The Flavors of DevOps
DevOps deployments provides compelling advantages in agility. The key to a successful deployment depends on the approach of DevOps you choose.
It’s tempting for traditional companies to look toward DevOps as a method for improving agility, however, almost like the private / public cloud argument, the DevOps is not about technical capability. Successful DevOps is an organizational challenge.
We have divided DevOps into three categories:
- Developer-driven.
- Operations-driven.
- Platform 2.5 type of environment.
1: Developer-driven DevOps:
A developer-driven operation is the DevOps example that gets the maximum attention. It is also referred as infrastructure as code. As a technology-focused organization, Netflix is the best example of a DevOps culture. The application developer holds the infrastructure more specifically, the management plane of the application dictates the infrastructure.
Applications are designed to continue executing even if the underlying infrastructure fails. If a virtual machine hosting an application frontend fails, the management plane of the application just starts another instance. If the object-store hosting the configuration state of the application fails, the application management plane swaps to a redundant data source.
Infrastructure-dependent development:
In legacy infrastructures, developers are clients of the infrastructure team. Infrastructure teams provide highly available infrastructures that developers code applications that ignore the underlying infrastructure. Instead of creating an infrastructure control plane inside the application, developers code in the individual operating system (OS). The infrastructure team ensures that operating system relies on highly resilient infrastructure. Application availability depends upon highly redundant infrastructure managed by the infrastructure group.
The gap in application design approaches reveal the challenge of moving to a developer-driven model of DevOps. Now a days, the huge majority of enterprise applications are designed for traditional infrastructures. There are minimum application requirements for developer-driven DevOps in the traditional enterprise. There are even less developers that understand infrastructure well enough to deploy an application that controls a greenfield infrastructure.

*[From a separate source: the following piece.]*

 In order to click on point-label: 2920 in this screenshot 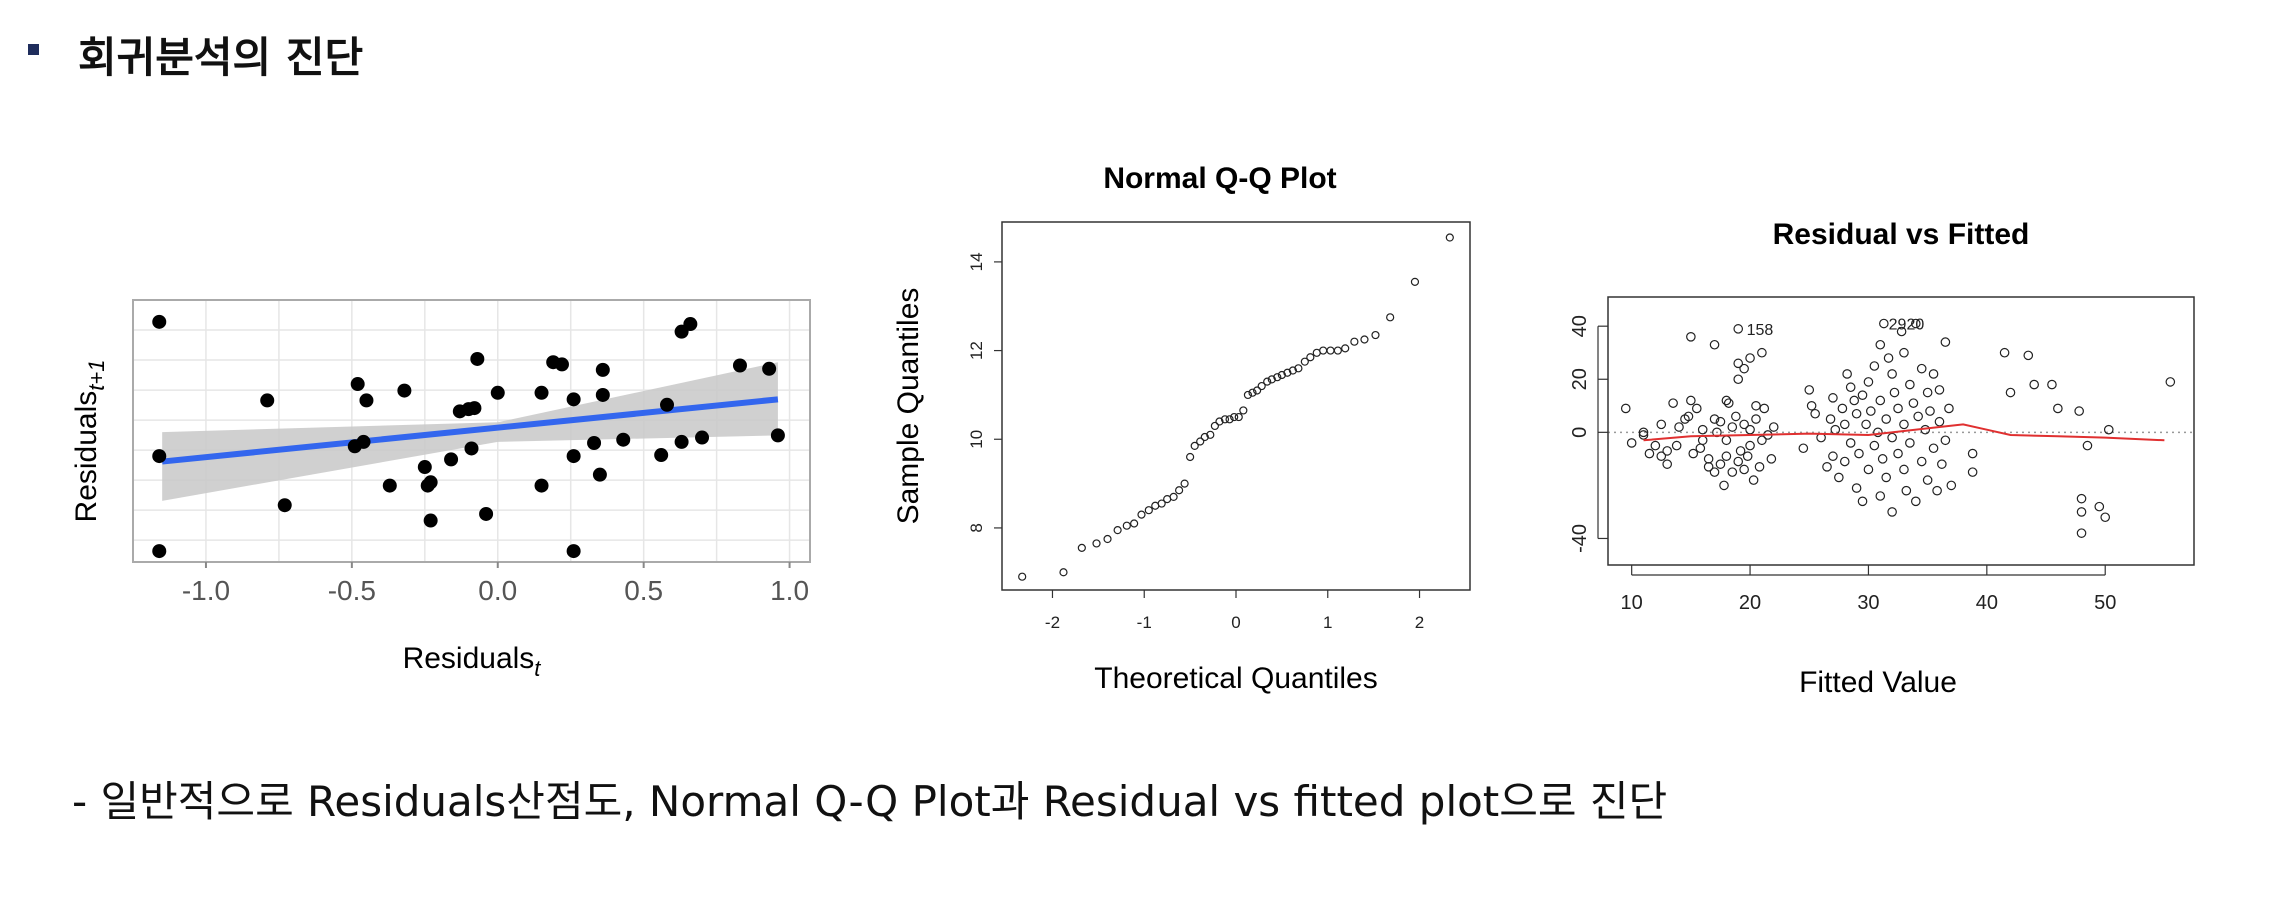, I will do `click(1907, 326)`.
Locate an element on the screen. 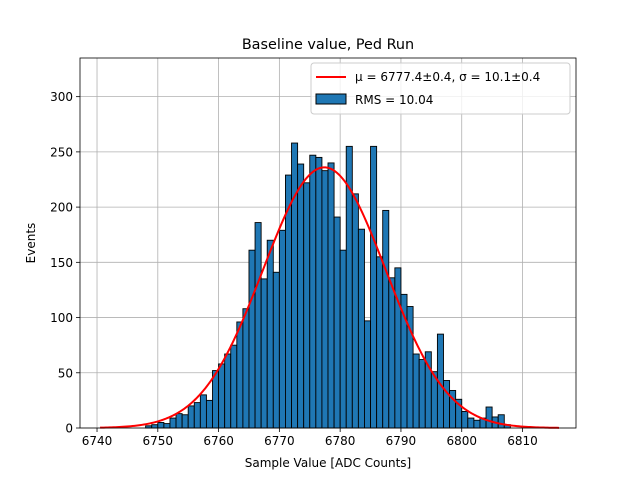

2: Operations-driven DevOps:
An operations-driven model of DevOps is the infrastructure that acquires development tools to manage the infrastructure. Traditional operation teams adopt development skills and implement automation / configuration management tools such as Puppet, Chef, and Ansible. Sample use cases for these tools have management configuration of networks and automating server builds.
While this is a drastic improvement over manually configuring the infrastructure, it’s a far cry from the developer-driven infrastructure that powers Netflix. The operations teams take charge of a developer mindset and as a result better understands the development mindset. However, the goal is the elimination of limits between an idea and execution. Operations-driven DevOps doesn’t usually eradicate the barrier between the developer and the infrastructure.
3: Platform 2.5 environment:
While looking at DevOps, the objective is to improve agility. An approach that has been getting momentum is a Platform 2.5 type of environment. From a technology perspective, this can be data centers segmenting a section of the infrastructure that enables developer-driven DevOps. From a practical perspective, this can be as simple as giving developers infrastructures based on Docker containers, developers can use the Docker APIs to develop and manage applications. Developers can build Platform 3.0 applications that hold a subset of the infrastructure. Ultimately, the infrastructure team hold the underlying infrastructure.
Some of the challenges with this type of environment are ensuring capacity management of the underlying infrastructure and performance monitoring and troubleshooting. Additionally, it’s a safe environment to experiment with an updated operating model. As companies work their way through operating issues, the lines between companies begin to blur. For those desiring a developer-focused and driven infrastructure, it’s a way forward without disturbing existing operations.
Conclusion:
We have yet to see a large non-tech focused enterprise transform their whole operations to a developer-driven infrastructure. We still question if it’s the right operating model. While Netflix has proved that it can organize its infrastructure at scale using the method, we don’t know if there’s enough talent in the industry to sustain this model.